The one thing you should see this week: the Canadian precursor to today’s reality TV craze

The one thing you should see this week: the Canadian precursor to today’s reality TV craze

This week’s pick: A Married Couple

Before Newlyweds: Nick and Jessica and Jon and Kate Plus 8 there was A Married Couple, a 1969 documentary discomfiting in its universality and its particularities. Today’s reality TV craze can be traced back to the director Allan King, who edited 70 hours of footage down to 96 minutes to create an “actuality drama”—in this case, an indelible portrait of the fracturing marriage of Billy and Antoinette Edwards, an ad exec and a stay-at-home mom in Toronto.
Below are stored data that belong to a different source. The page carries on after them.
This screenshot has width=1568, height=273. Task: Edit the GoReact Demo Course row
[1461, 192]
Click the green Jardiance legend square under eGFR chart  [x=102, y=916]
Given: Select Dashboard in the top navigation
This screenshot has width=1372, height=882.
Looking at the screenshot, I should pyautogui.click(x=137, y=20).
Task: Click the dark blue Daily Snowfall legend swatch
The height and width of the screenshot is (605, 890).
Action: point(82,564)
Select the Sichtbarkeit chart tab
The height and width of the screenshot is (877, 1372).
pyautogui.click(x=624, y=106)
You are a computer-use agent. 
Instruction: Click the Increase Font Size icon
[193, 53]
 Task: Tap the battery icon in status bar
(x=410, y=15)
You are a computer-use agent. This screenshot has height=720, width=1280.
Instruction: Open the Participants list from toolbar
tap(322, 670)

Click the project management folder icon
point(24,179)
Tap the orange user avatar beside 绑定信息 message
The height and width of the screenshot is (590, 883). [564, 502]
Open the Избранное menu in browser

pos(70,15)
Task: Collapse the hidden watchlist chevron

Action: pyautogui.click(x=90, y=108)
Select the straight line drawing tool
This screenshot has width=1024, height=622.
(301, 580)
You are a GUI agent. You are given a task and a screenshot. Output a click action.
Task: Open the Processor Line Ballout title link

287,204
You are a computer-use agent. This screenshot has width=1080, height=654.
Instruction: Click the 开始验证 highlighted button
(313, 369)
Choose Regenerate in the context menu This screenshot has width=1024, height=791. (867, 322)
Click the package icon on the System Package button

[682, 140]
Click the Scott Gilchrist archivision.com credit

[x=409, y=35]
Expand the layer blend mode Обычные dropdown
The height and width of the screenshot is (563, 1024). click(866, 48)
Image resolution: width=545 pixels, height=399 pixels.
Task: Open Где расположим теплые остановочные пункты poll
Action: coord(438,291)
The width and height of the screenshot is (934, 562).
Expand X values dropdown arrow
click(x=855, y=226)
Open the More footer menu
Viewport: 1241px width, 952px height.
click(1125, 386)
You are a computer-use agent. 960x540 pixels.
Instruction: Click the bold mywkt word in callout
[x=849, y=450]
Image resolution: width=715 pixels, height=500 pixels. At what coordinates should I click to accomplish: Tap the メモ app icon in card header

Every topic is a potential landmine for the couple—their toddler, their dog, the weather, harpsichords—but gender politics cause the biggest blowouts. An argument over vacuuming and unreturned records ends when Billy shoves Antoinette out of the house. It’s an appalling, can’t-look-away kind of scene, with the couple serving as a late-’60s case study of the effects of shifting gender roles. He makes the money and wants the respect he feels that he’s owed; she runs the home and wants the respect she feels she’s owed. Instead of respect, all they get is bickering and belittling. They feel trapped—by their love for each other, by their hate for each other and by the rapidly changing world that has thrown their inadequacies into grand relief. When Antoinette says to Billy, “It’s never going to be anything marvelous between the two of us,” you can’t help but agree.

N.B.: the Friday and Saturday screenings will be introduced by Zoë Druick, the author of a book on the film.

The details: April 15 to 17. $12. TIFF Bell Lightbox, 350 King St. W., 416-968-3456, tiff.net/tiffbelllightbox.